Если все пойдет плохо, он родится, заранее ненавистный, в октябре 1897 года. Вмиг возникая по воле воображения, ненависть не проходит сразу. Клеман никогда об этом не думал.
Когда я был маленьким и мы еще жили в Шайо, я часто прятался в каком-нибудь уголке, чтобы поиграть «в четырехглазку», которую сам придумал, хотя это была даже не игра. Просто нужно смотреть на мир по очереди то одним, то другим глазом (главное — сквозь кольцо), наслаждаясь двойственностью вещей, удвоением перспективы, апофеозом и крахом Евклида, высшей шизофренией. Я опробовал множество вариантов собственного открытия, обычно притаившись на винтовой лестнице, где почему-то всегда пахло свежей краской.

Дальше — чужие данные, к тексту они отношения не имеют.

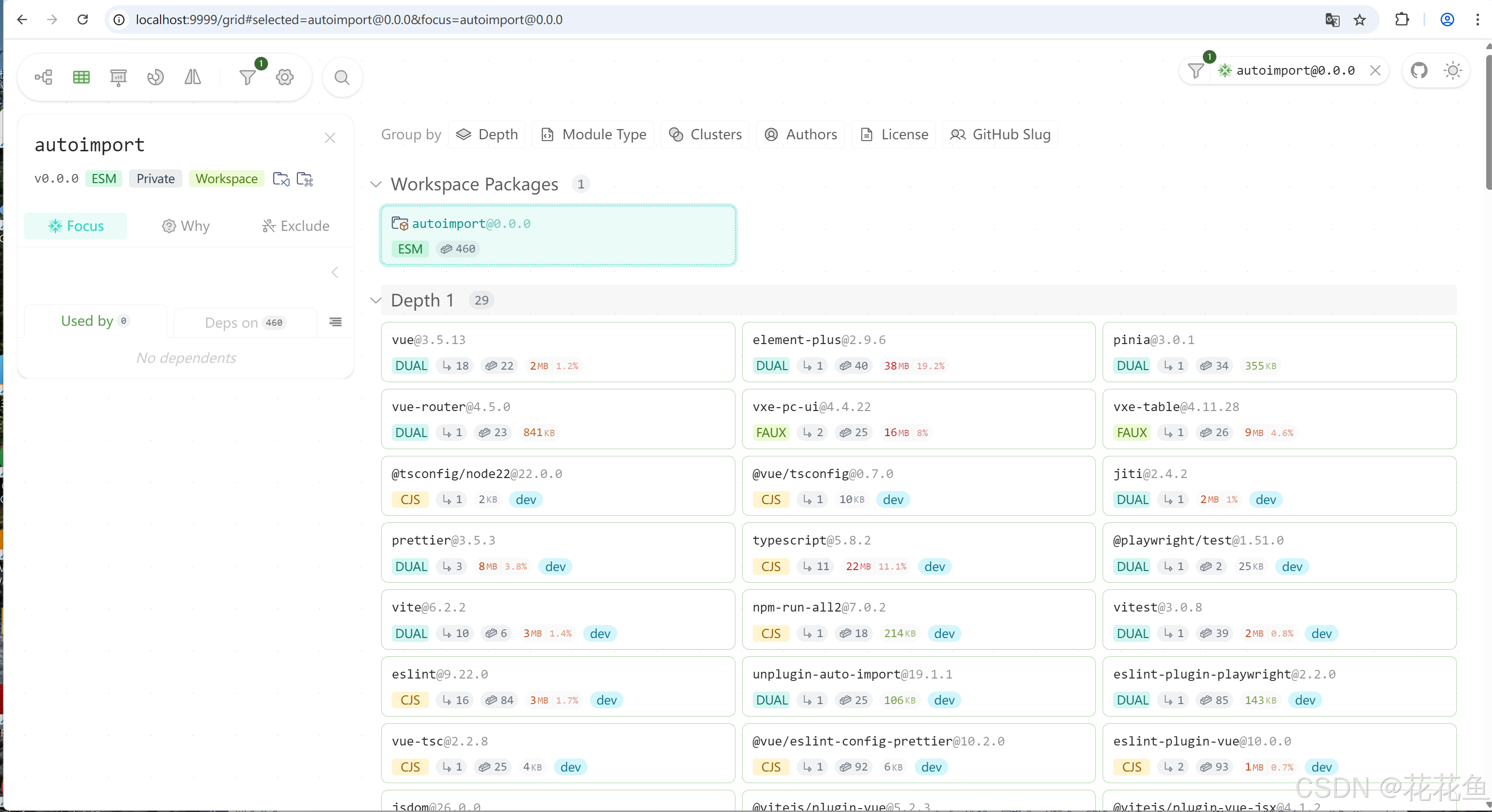Collapse the Workspace Packages section
This screenshot has width=1492, height=812.
(x=376, y=184)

Она вела к навощенной площадке, куда свет поступал через окно в потолке. Площадка возвышалась над кладовкой для белья — таинственной комнатой, где в кучу были свалены чемоданы и чехлы: целый мир. Меж двумя стенными шкафами открывалась дверь той, кого всегда звали Паучихой.
Не знаю, зачем я говорю здесь о Паучихе. Конечно, она играла большую роль в моих детских грезах, и разумеется, я часто играл на ней в четырехглазку, но почему она всплывает из-под черного крепа воспоминаний именно сейчас?

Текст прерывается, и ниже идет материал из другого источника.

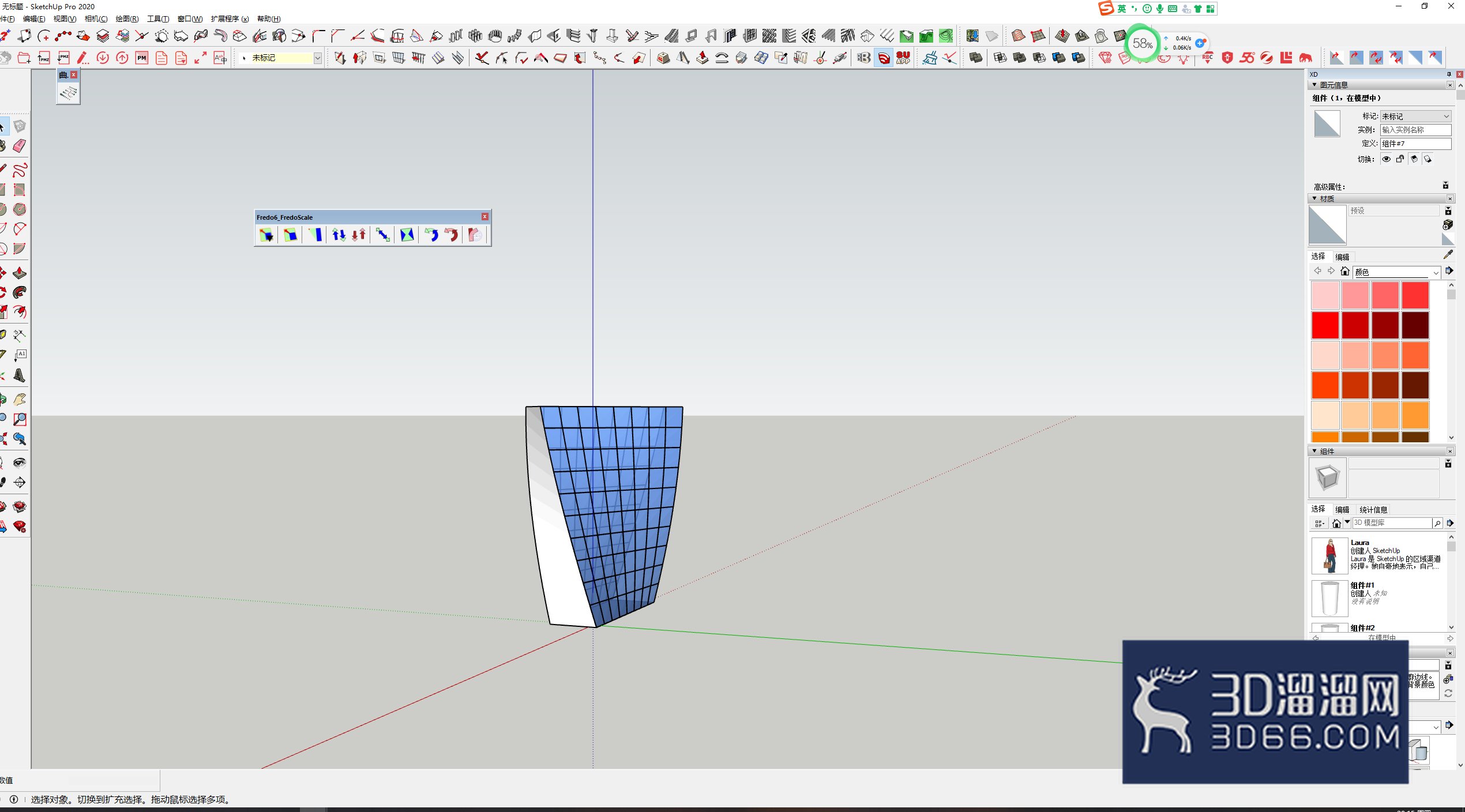Select the Pan hand tool
This screenshot has height=812, width=1465.
20,399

Истина — часть речи, обойденная молчанием. Скрытный, точно сердцевина двойного цветка, Клеман замыкается в нескромном взгляде, притворяясь, будто Расцветает, дабы обмануть наблюдателя. Поэтому он ворошит свои детские воспоминания о двусмысленной игре в четырехглазку, которую придумал, случайно подслушав название рыбы.
Она была бедной родственницей — не неимущей, а человеком, пребывающим в положении бедной родственницы. Паучиха не могла выполнять иной функции. и все сопутствующие: богомолка, кузина, путало, калека, кружевница-дилетантка и, особенно, чудом исцеленная, — служили только дополнением. Долгие годы Паучиха занимала комнату на подсобной лестничной площадке, стерильно чистую и заваленную предмета ми культа.
Вначале виднелся только живот — луковица, обтянутая черным шелком. Затем — худые, искривленные конечности, и, наконец, череп. Говорящий. Сквозь зубы череп шипел: — Да будет благословенен плод вашей утробы.
Точно также он шипел «Поделом!» каждой встречной беременной женщине, пока Паучиха выезжала в фаэтоне — еще до лурдского чуда. Дело в том, что причащаясь под колокольный звон и гнусавые церковные гимны, Паучиха исцелилась от жестокой болезни неясного происхождения, от клинически неопределяемого, но отвратительного на вид недуга. С тех пор ее живот резко переходил в зад, а конечности стали почти прямыми: она бегала и пела, перебирала четки перенесенных хворей перед врачами, что собирались в приемных кабинетах, провонявших эфиром, заказывала благодарственные мессы в часовне на улице дю Бак, тиранила своих благодетелей и принимала нескончаемую череду посетителей. А затем однажды вечером, выкрикивая что-то невразумительное, но как можно было догадаться, ужасное, она упала с винтовой лестницы и полетела кубарем, точно сверток. Паучиха тотчас утратила свой статус чудом исцеленной и вновь стала просто бедной родственницей, подозреваемой вдобавок в незаконном пользовании особыми привилегиями. Ее конечности снова искривились, а живот опять раздулся. Она по-прежнему много молилась и вязала на веретене льняные салфетки — круглые и замысловатые, как паутина.